In this article Martin Kuppinger states, "there are such things as data protection laws, for instance. And the public has a nagging habit of asking who actually has access to which sets of data and how in tarnation did they just get leaked again! Auditors are also prone to ask unpleasant questions about compliance issues concerning both external and internal regulations. The word "compliance", after all, means following the rules.
Data protection is actually a good example since it shows what IAM is really all about. Identity and Access Management, after all, isn't just an end in itself. Neither is it some purely theoretical problem. Instead, it's the result of a relatively simple demand that has been around since the early days of IT, namely: 'Make sure our information is safe!'
Part of IAM's job is protecting data, either directly or by protecting the systems that use and store data. That is also the backdrop against which compliance regulation, both internal and external, must be viewed. That also means that it is much easier to talk with business people about "access" rather than about "identity". The big question is how do we control and monitor access to information and systems? To do that, we need to know who is allowed to do what - and who isn't. The only way to achieve that goal is through true digital Identity Management. Anyone who thinks he can do it by granting rights and approvals based on IP addresses or MAC numbers is seriously kidding himself.
Good IAM is the fundament on which to build information security - nor else not. Individual measures such as banning or monitoring things like USB sticks can help, but only if they are part of an overall system. Companies today need an 'access strategy' which determines who is allowed to do what in my system. That cannot be done by a trying to apply and enforce a bundle of unconnected ad-hoc measures."
Martin brings up two very important points. First, "identity" is a language that is understood only by IT. But access is the language that the business understands. IT Security organizations must find a way to bridge this language barrier if they hope to drive accountability for governing user access into the business and enable the business to request the access in a context they will understand.
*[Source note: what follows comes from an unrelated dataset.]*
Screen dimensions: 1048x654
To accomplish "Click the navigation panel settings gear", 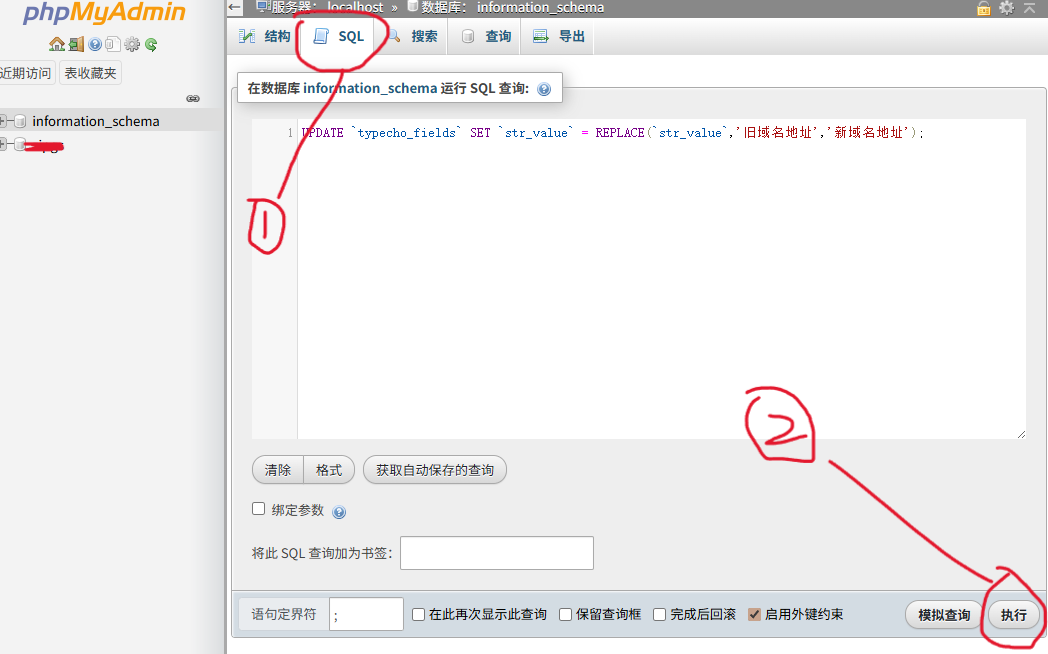I will point(132,44).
The second point that Martin makes is a trend that we see emerging, the convergence of data governance (information) with access governance (identity). By understanding the user and their relationship within the organization (role), we can improve how information access policies are enforced at run-time while ensuring that they are not overly restrictive to the business. We think this a pragmatic approach that enables information security policies to span across data, applications, systems, hosts, networks, cloud services, files and file shares.